I also think that 'dislike of the religious aspects of christianity' is a real thing that really explains a lot of blue tribe behavior and hypocritical-seeming behavior of institutions under substantial blue tribe sway, and that rounding it all off to Judaism or whatever is dumb because almost none of these people are themselves religious Jews, and that even if a disproportionate number of them are ethnically Jewish it's still a very large majority of them that are gentiles.

I think that Jews as a group have lots of power in the US and that they're generally not interested in using this power to promote the Jewish religion, for the simple reason that they mostly don't believe in it themselves.

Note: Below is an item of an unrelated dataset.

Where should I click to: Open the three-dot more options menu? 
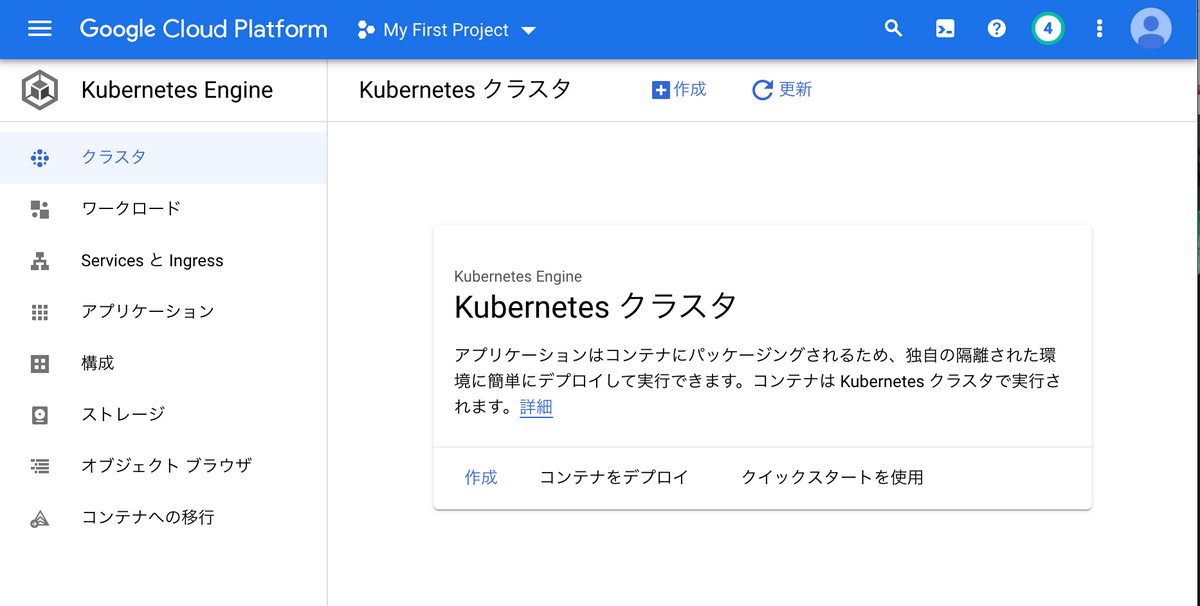click(1099, 29)
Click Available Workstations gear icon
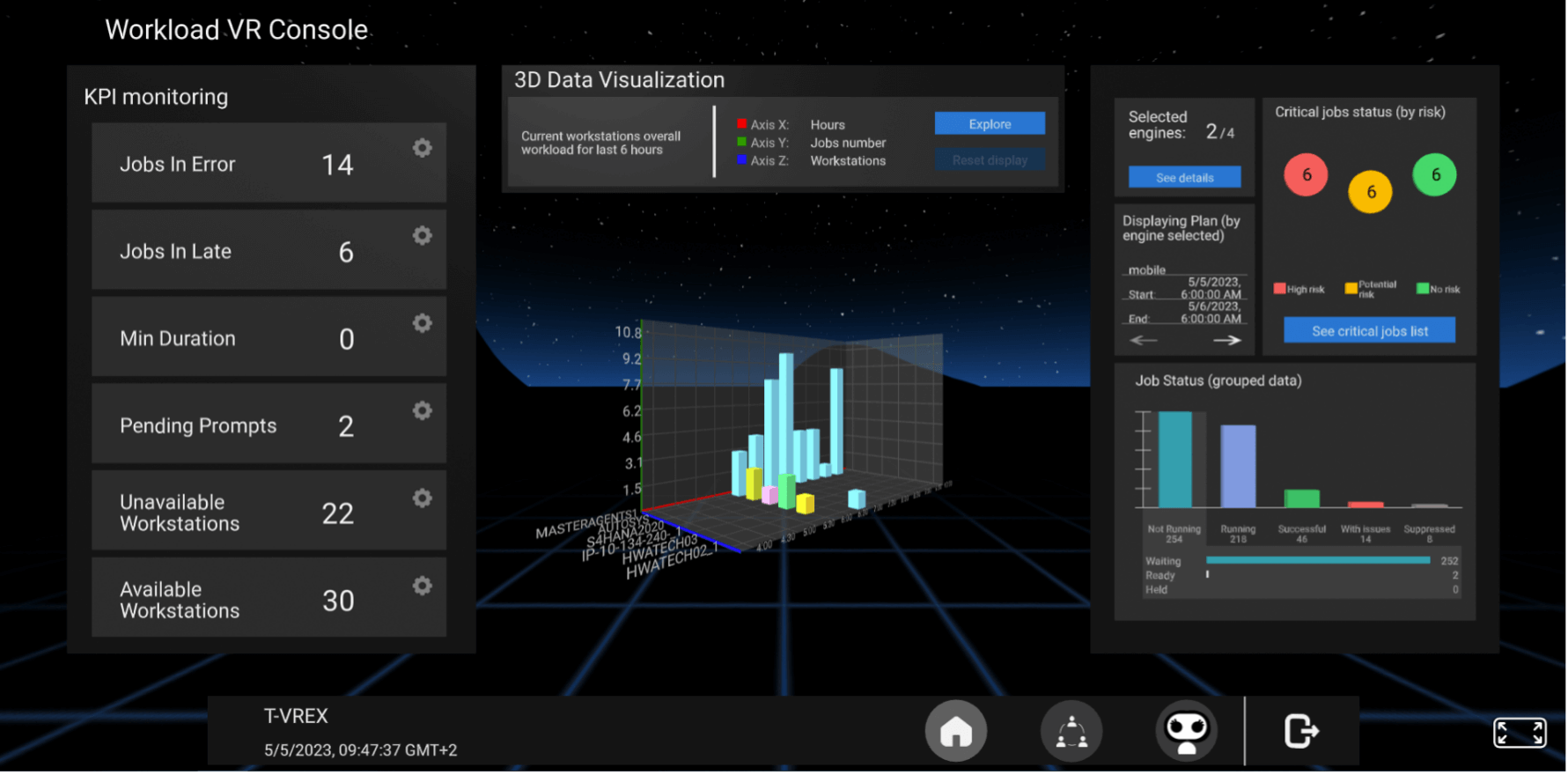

Their religion is themselves, and they are their religion. Their religion is a matrilieanly-inherited status to the Chosen people, and that membership is often extremely important even to "non-religious" Jews. Their influence to give themselves special financial and legal privileges as members of that group, handouts of federal funds to their synagogues and community centers, billions of dollars of taxpayer money to their ethnostate, and now a "task force" which will use the national security apparatus to "counter" people who dare to criticize them... That is all promoting their religion, even if "promoting their religion" does not involve great effort to convert gentiles.

You don't necessarily promote a religion by trying to convert others. You can promote it by giving it special status and privileges and protections, or by lighting giant menorahs in symbolically important spaces where Christians are denied a Nativity during the Christian's own very import holiday.

You think it really reduces to a "blue tribe" dislike of Christianity?

I'm not @hydroacetylene, but stated bluntly, yes. I really do think it reduces down to that.